Frieden-und-Freude:Dein Beispiel von Huineng und auch Deine letzte Bemerkung dazu hat mir noch einmal besser verständlich gemacht, was von Moosgarten und von Dir gemeint war:
Permanente Übung nicht im Sinne eines formellen Trainings, bei dem es ja immer auch "Ziele" gibt und "Erwartungen", diese Ziele zu erreichen, sondern sich selbst, das Leben und den Alltag genau so annehmen, wie es gerade ist: das Holzsammeln von Huineng.
Ein wenig mehr steckt schon noch dahinter; speziell bei Huineng die Manifestation des 'Geistgrundes' (心地 - vgl. dazu im Palikanon etwa MN.49.25 oder A.I.10) ohne Irrtum, ohne Ignoranz, ohne Unterbrechung. Dies definiert Huineng als śīla, prajñā und samādhi. Das ist Inhalt von 'Übung' und diese Übung ist stets dieselbe - also ohne Stufen. Näheren Aufschluss dazu kann man im 8. Abschnitt des sog. Platformsutra (den gesammelten Lehren Huinengs) finden, der nicht zufällig den Titel 'unvermittelt und graduell' trägt. Wobei selbstredend die Effizienz gradueller Übung nie in Frage gestellt wird. Die Effizienz der Übung - ob nun unvermittelt oder graduell - ist vom Übenden abhängig.
Frieden-und-Freude:Mir ist inzwischen auch klarer geworden, warum Zen-Praktizierende so stark gegen das "graduelle Training" opponieren.

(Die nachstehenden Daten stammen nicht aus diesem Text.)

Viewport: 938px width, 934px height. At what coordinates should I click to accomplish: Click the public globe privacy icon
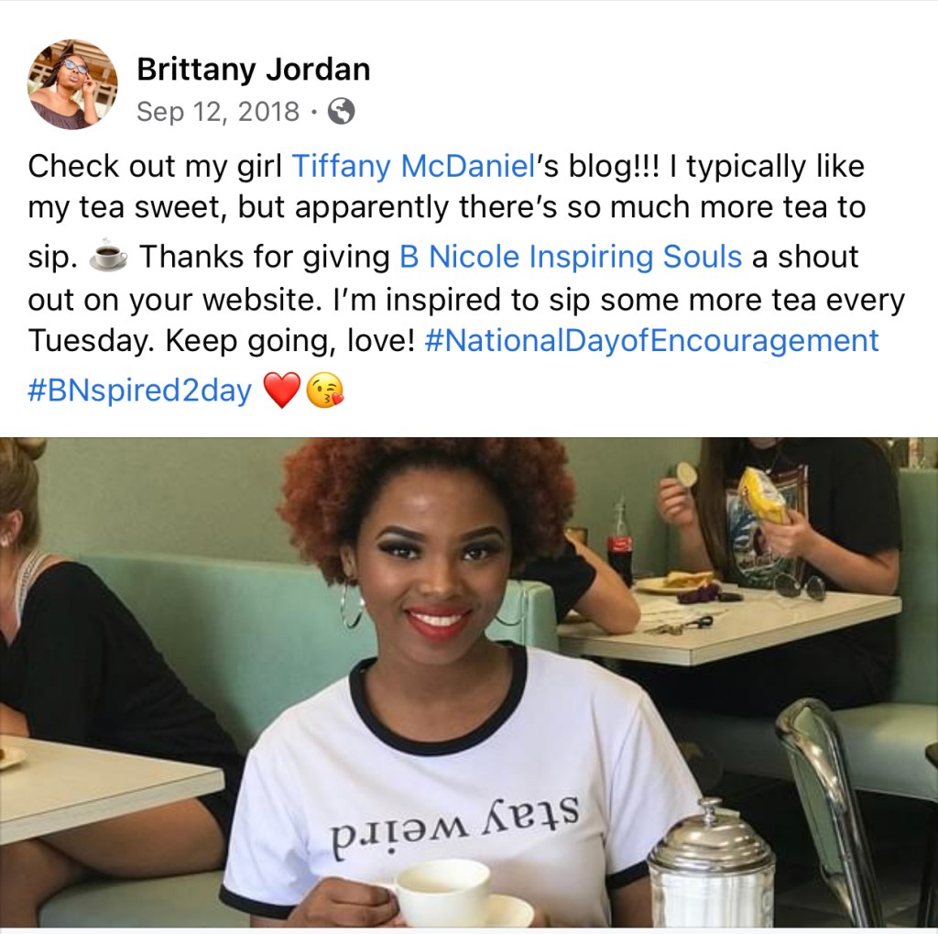(343, 111)
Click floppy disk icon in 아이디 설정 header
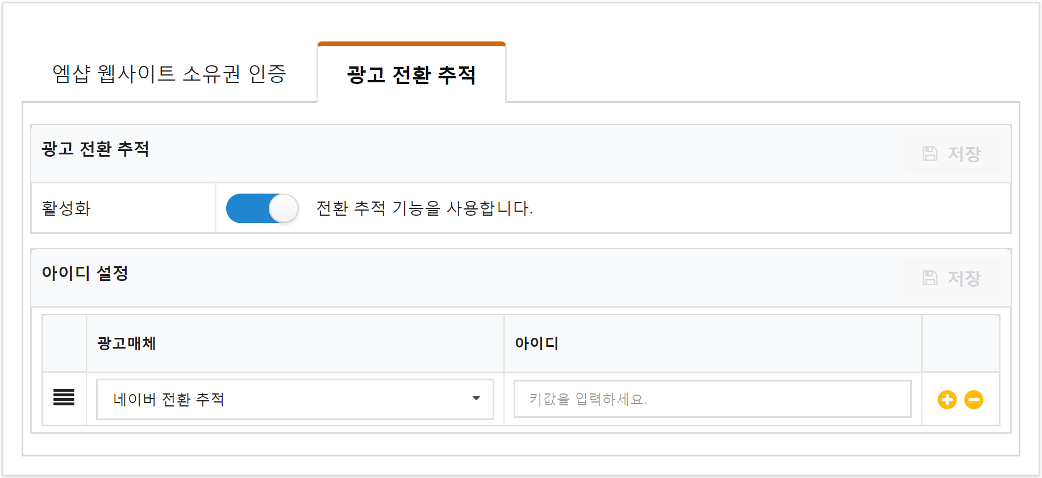The height and width of the screenshot is (478, 1042). point(930,278)
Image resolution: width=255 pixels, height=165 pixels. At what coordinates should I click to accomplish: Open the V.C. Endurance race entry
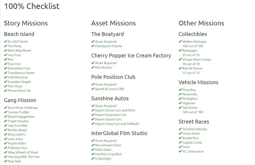coord(193,151)
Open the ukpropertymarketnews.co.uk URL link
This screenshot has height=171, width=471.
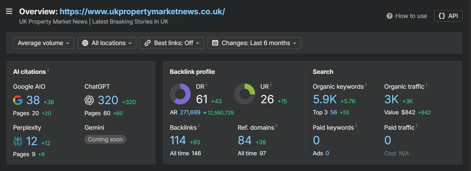tap(142, 12)
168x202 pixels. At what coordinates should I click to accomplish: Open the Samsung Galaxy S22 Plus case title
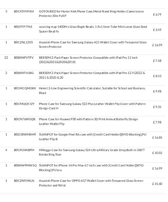[x=92, y=106]
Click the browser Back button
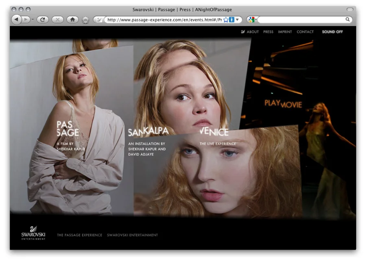The image size is (366, 259). click(17, 19)
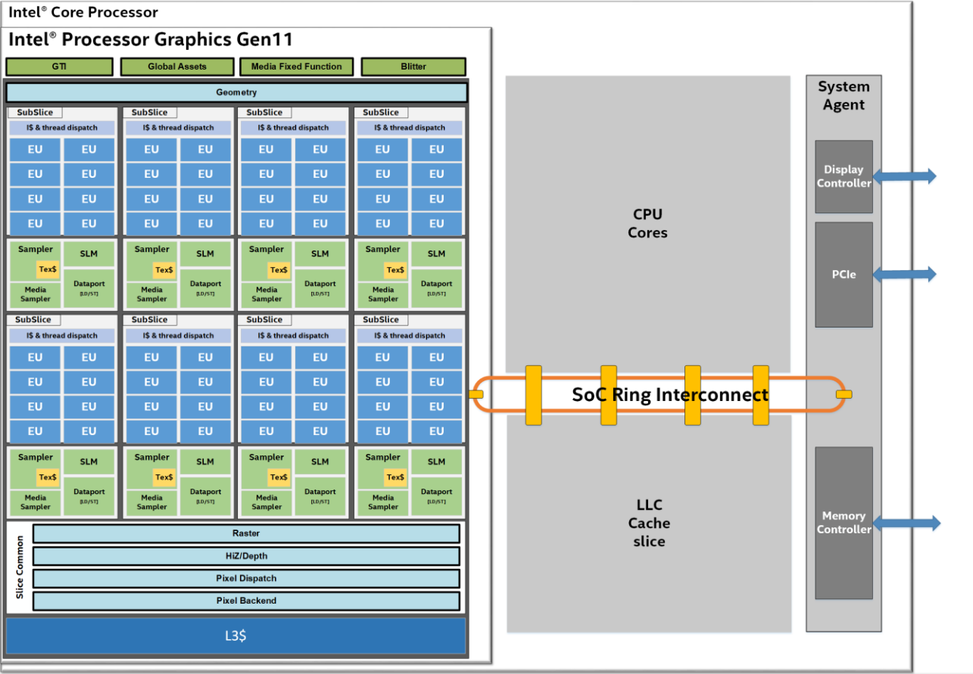This screenshot has height=674, width=973.
Task: Click the PCIe block
Action: pos(844,274)
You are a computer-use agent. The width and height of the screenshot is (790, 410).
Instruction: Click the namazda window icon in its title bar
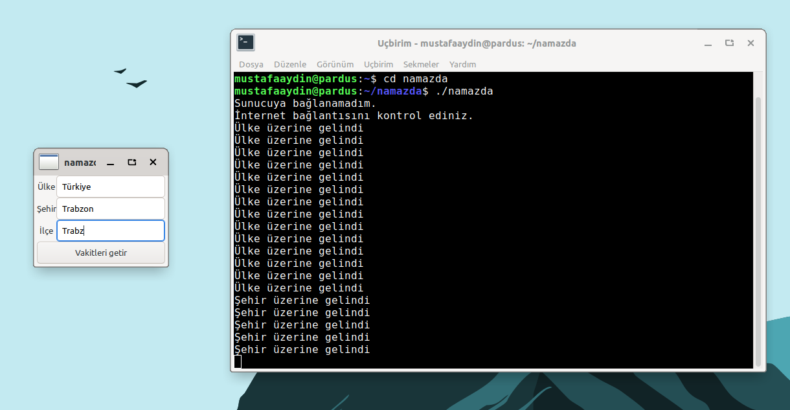tap(49, 162)
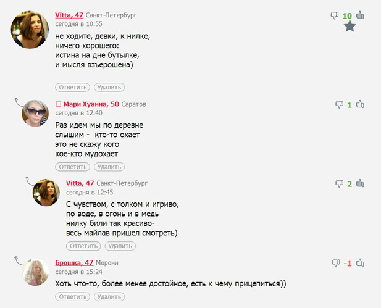Click Удалить under Мари Хуанна's comment

(109, 167)
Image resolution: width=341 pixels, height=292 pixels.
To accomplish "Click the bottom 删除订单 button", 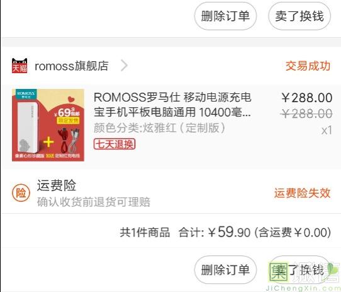I will (225, 270).
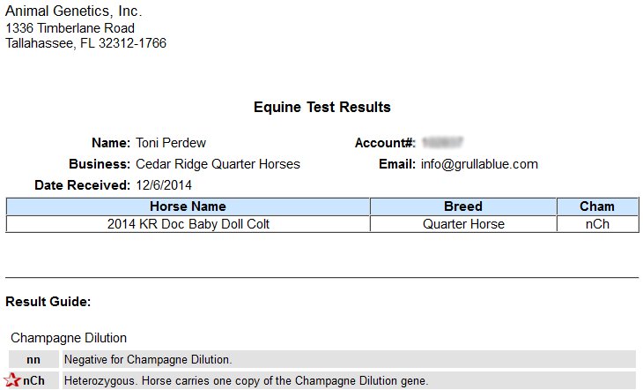The image size is (643, 390).
Task: Click the nn row in the result guide
Action: click(322, 359)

Insofern gibt es da beim "graduellen Training" auch nichts, gegen das man opponieren müsste. Lediglich die Auffassung, "graduelles Training" sei der einzige mögliche Weg authentischer (d.h. zur Überwindung von duhkha führender) buddhistischer Übung.
Frieden-und-Freude:Wenn ich den Zen-Weg betrachte, so wie ich ihn inzwischen (möglicherweise besser) verstanden habe, bleibt es für mich weiterhin eine offene Frage, ob es wirklich ausreicht, alles einfach anzunehmen, wie es ist, ohne das eigene Leben und Handeln zu beurteilen? Wenn ein Zen-Praktizierender beispielsweise dazu neigt, feindselig auf andere zu reagieren, nimmt er dieses Verhalten auch einfach bloß an?
Er nimmt es als momentanen Stand seiner Übung an.
Frieden-und-Freude:Besteht nicht die Gefahr, dass das Annehmen des eigenen Lebens, so wie es nun einmal ist, bei manchen Zen-Praktizierenden bloße Rechtfertigungen sind, um eben nicht an sich arbeiten zu müssen?
Ja - wobei ich dann nicht mehr von einem "Zen-Praktizierenden" sprechen würde. Das ist dann eben keine Übung - Übung ist konstantes arbeiten an sich selbst. Ansonsten zeigt gerade dieser Punkt die Wichtigkeit der Begleitung durch (wenigstens) einen Kalyāṇamitra und den saṃgha.